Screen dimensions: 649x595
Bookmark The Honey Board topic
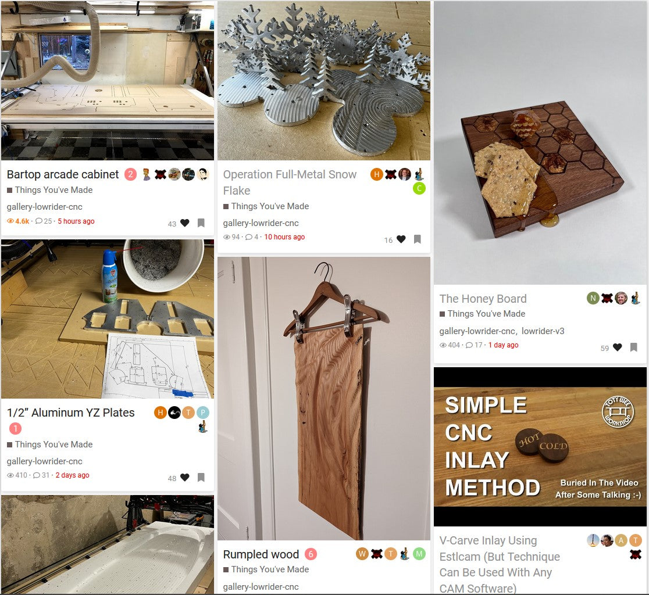click(634, 347)
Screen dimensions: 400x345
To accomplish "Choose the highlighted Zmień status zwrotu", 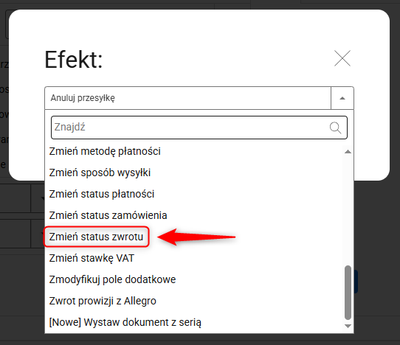I will [x=96, y=237].
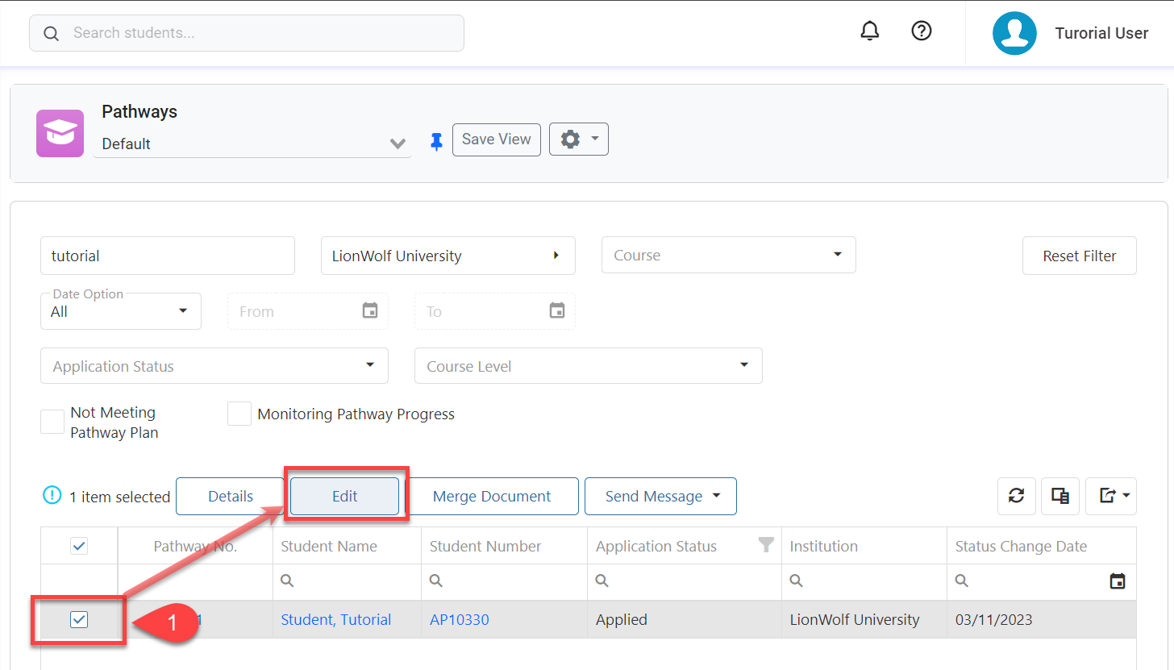
Task: Check Monitoring Pathway Progress
Action: tap(239, 414)
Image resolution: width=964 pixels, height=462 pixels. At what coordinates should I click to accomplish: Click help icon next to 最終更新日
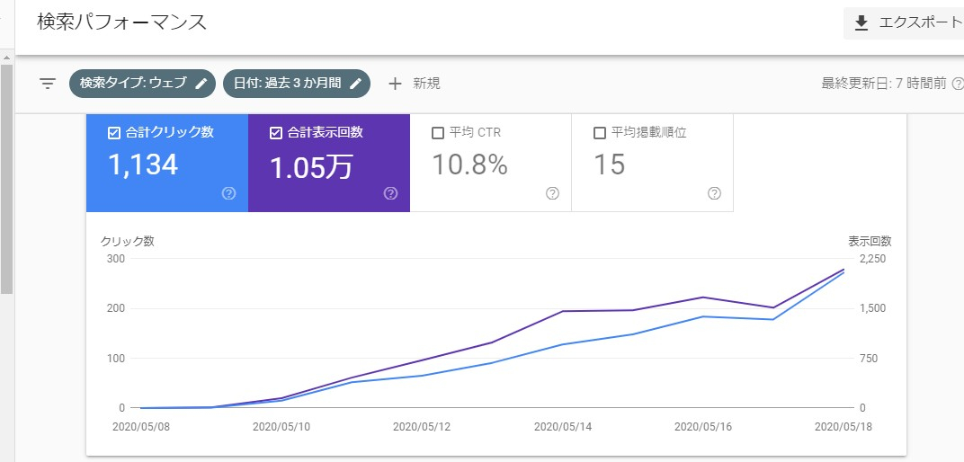point(957,84)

ABOUT THIS EXERCISE =
In the material above, find each line containing the word "Screen" and copy it.

YOUR RESPONSE =
Screen dimensions: 649x595
Screen dimensions: 400x345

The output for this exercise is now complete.